El Paso Merchant Energy and Niagara Mohawk Power Corporation Announce Firm Supply and Asset Management Agreement

HOUSTON, TEXAS, June 1, 2000—El Paso Merchant Energy Company, a business unit of El Paso Energy Corporation (NYSE:EPG), and Niagara Mohawk Power Corporation, a wholly owned subsidiary of Niagara Mohawk Holdings Inc. (NYSE:NMK), announced that they entered into a seven-month asset management agreement beginning April 1, 2000. El Paso Merchant Energy will provide comprehensive gas supply and storage refill management service to Niagara Mohawk. This service includes managing Niagara Mohawk's existing term supply as well as arranging incremental gas supply, managing interstate transportation, and optimizing underground storage. The executed contracts will be filed with the New York Public Service Commission this month.

Under the agreement, El Paso Merchant Energy will provide bundled gas supply service designed to realize the competitive value of Niagara Mohawk's existing supply, transportation, and underground storage contracts with the ultimate goal of reducing the unit cost of gas for the utility's sales customers. El Paso Merchant Energy will pay Niagara Mohawk a fixed monthly fee for the right to optimize the assets.

"We are excited to have this opportunity to work with Niagara Mohawk," said Greg G. Jenkins, president of El Paso Merchant Energy. "El Paso's ability to manage assets and risk, together with Niagara Mohawk's knowledge of the upstate New York market, will assure cost savings for Niagara Mohawk's ratepayers while allowing El Paso to implement our strategy of providing premium wholesale energy services to our traditional customers."
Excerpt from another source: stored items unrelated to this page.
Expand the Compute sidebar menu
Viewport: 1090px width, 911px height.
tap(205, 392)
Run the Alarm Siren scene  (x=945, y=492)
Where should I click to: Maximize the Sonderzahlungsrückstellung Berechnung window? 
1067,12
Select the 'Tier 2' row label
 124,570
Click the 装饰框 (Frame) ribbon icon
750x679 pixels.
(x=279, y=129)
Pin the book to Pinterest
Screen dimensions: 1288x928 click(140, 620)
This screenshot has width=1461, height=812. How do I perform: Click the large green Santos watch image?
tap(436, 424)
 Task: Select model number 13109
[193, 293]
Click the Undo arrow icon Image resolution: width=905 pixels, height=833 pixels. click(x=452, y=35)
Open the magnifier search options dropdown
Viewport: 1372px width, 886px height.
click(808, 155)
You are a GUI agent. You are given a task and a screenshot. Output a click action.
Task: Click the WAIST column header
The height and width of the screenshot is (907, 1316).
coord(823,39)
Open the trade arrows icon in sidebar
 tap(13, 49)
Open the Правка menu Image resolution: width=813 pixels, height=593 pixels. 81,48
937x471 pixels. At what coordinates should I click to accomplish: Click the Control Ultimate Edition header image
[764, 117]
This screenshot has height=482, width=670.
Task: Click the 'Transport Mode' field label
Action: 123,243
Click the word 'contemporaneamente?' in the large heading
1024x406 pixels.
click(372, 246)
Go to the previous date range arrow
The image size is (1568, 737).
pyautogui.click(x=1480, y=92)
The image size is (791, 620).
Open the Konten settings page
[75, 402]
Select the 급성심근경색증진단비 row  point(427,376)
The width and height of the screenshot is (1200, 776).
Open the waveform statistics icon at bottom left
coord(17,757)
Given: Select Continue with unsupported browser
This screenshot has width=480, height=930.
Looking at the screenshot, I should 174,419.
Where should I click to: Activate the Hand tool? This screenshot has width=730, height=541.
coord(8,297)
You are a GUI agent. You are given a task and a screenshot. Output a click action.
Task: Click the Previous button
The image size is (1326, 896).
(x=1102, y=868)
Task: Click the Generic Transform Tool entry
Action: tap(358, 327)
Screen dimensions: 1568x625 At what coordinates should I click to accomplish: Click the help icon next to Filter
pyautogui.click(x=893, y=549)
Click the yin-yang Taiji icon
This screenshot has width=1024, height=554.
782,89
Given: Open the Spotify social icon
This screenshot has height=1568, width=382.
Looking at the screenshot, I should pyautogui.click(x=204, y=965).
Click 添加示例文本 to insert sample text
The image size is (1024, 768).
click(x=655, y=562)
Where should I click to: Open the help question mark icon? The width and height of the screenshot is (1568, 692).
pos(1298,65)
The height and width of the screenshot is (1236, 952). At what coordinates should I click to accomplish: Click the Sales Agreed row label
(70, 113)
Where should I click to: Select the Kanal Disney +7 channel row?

"Niagara Mohawk is committed to continuous improvement and always seeks better ways to get the job done," said Joe Ash, Niagara Mohawk's vice president of Gas Delivery. "El Paso Merchant Energy has a proven track record in managing the assets of other gas distribution companies. This agreement combines El Paso's considerable resources and strengths with our goal of achieving the lowest possible gas costs for our customers while allowing us to evaluate this type of strategic partnership as a long-term approach to gas supply."

With over $16 billion in assets, El Paso Energy Corporation provides comprehensive energy solutions through its strategic business units: Tennessee Gas Pipeline Company, El Paso Natural Gas Company, Southern Natural Gas Company, El Paso Merchant Energy Company, El Paso Energy International Company, El Paso Field Services Company, and El Paso Production Company. The company owns North America's largest natural gas pipeline system, both in terms of throughput and miles of pipeline, and has operations in natural gas transmission, merchant energy services, power generation, international project development, gas gathering and processing, and gas and oil production. On May 5, the stockholders of both El Paso Energy and The Coastal Corporation overwhelmingly voted in favor of merging the two organizations. The combined company will have assets of $35 billion and be one of the world's leading integrated energy companies. The merger is expected to close in the fourth quarter of this year, concurrent with the completion of regulatory reviews. Visit El Paso Energy's web site at www.epenergy.com.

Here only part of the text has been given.